L’ambassade des États-Unis à Alger a annoncé, le 20 juillet 2026, l’ouverture d’un sous-bureau de l’attaché juridique du FBI (Law Enforcement Attaché, ou LEGAT) auprès de sa mission diplomatique. Un message publié en arabe et en anglais sur son compte X y voit “une nouvelle étape dans le renforcement de la coopération entre les États-Unis et l’Algérie sur des priorités communes en matière d’application de la loi”.
️ يسرّنا الإعلان عن افتتاح المكتب الفرعي للملحق القانوني لمكتب التحقيقات الفيدرالي بسفارة الولايات المتحدة في الجزائر، في خطوة جديدة تعكس متانة التعاون بين الولايات المتحدة والجزائر في مجال إنفاذ القانون والقضايا ذات الاهتمام المشترك.
ومن خلال التعاون الوثيق مع شركائنا…— US Embassy Algiers (@USEmbAlgiers) July 20, 2026
Le Tweet metionne : “sous-bureau”, pas “bureau”. Alger reste donc sous l’autorité du LEGAT régional de Tunis, qui couvre déjà l’Algérie, la Libye et la Tunisie depuis l’ambassade américaine. Le FBI n’installe donc pas un poste autonome, mais une antenne permanente rattachée à ce dispositif régional ; jusqu’ici assuré à distance depuis Tunis.
Ce retour intervient une quinzaine d’années après le retrait du LEGAT de plein exercice qu’Alger avait accueilli dans les années 2000, dans la foulée du renforcement de la coopération antiterroriste post-11 septembre. Le reste du dispositif américain s’est effrité par la suite, par à-coups : le bureau de l’ICITAP (formation des enquêteurs) a fermé il y a six ans, suivi deux ans plus tard par celui de l’OPDAT (appui aux magistrats et procureurs).

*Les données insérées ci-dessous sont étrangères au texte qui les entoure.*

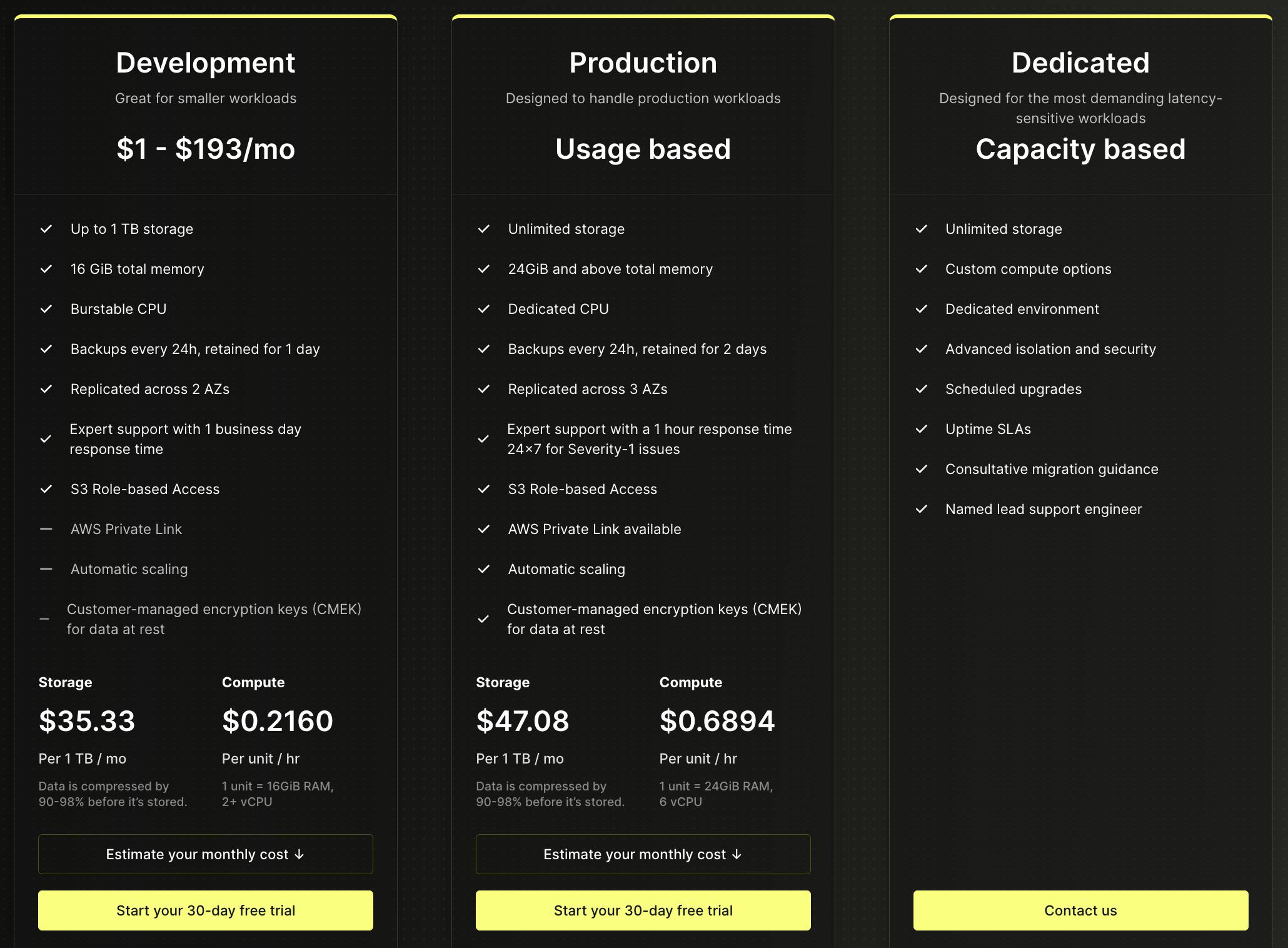Click checkmark next to AWS Private Link available
1288x948 pixels.
click(x=484, y=529)
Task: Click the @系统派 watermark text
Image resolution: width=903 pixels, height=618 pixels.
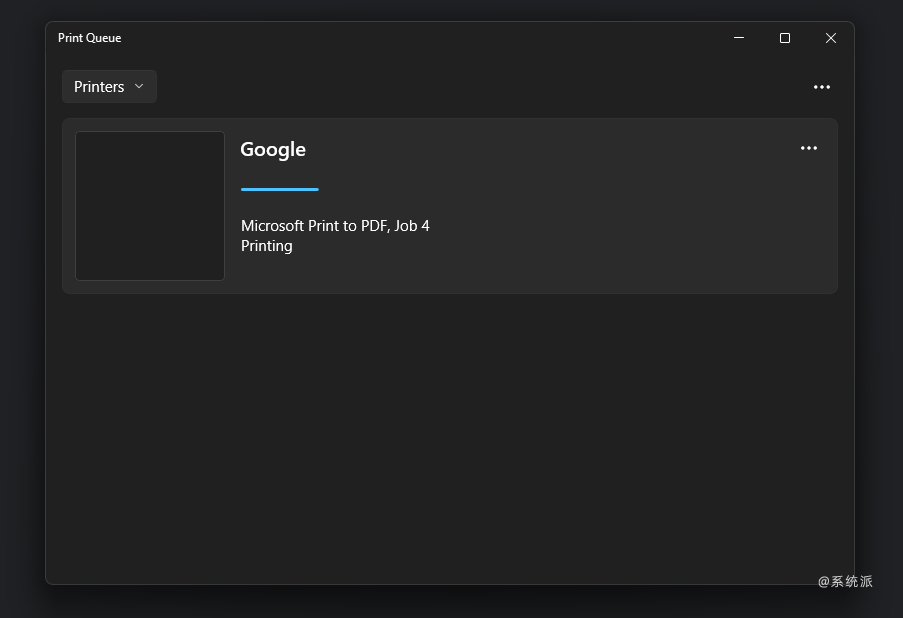Action: pos(845,582)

Le programme ICITAP a continué d’exister sous forme d’ateliers ponctuels, sans présence permanente. En novembre 2025 puis en mars 2026, des sessions ont réuni à Alger magistrats, officiers de police judiciaire et analystes de la Cellule de traitement du renseignement financier (CTRF), centrées sur le traçage des flux en cryptomonnaies et la lutte anti-blanchiment, dans le sillage de la mise en conformité algérienne avec les standards du GAFI.
Cette mise en conformité a payé le 22 juin 2026 : le GAFI a annoncé la sortie de l’Algérie de sa liste grise, vingt mois après son inscription. Le dossier, ouvert en octobre 2024 après que l’organisme eut pointé des lacunes dans le dispositif algérien de lutte contre le blanchiment de capitaux et le financement du terrorisme, s’est soldé par une décision que la présidence algérienne attendait de longue date.
Un mois à peine sépare la sortie de la liste grise de l’annonce du retour du FBI. Difficile d’y voir une coïncidence : Washington attend généralement qu’un partenaire soit jugé conforme aux standards anti-blanchiment avant d’y redéployer des capacités d’enquête financière.
Le choix du sous-bureau plutôt que du LEGAT plein en dit long sur la prudence de la manœuvre. Wellington, en Nouvelle-Zélande, a fonctionné huit ans comme sous-bureau de Canberra avant d’être élevé au rang de poste autonome en 2025. Rien ne dit qu’Alger suivra le même chemin, mais le précédent montre que ce format sert souvent de galop d’essai avant un engagement plus large.
Le programme LEGAT compte aujourd’hui une centaine de bureaux et sous-bureaux dans le monde, chargés de la liaison avec les services de police et de renseignement des pays hôtes sur le terrorisme, la criminalité transnationale, la cybercriminalité et l’entraide judiciaire. Le sous-bureau d’Alger vient s’y greffer dans une région où la présence américaine restait, jusqu’ici, concentrée sur Tunis.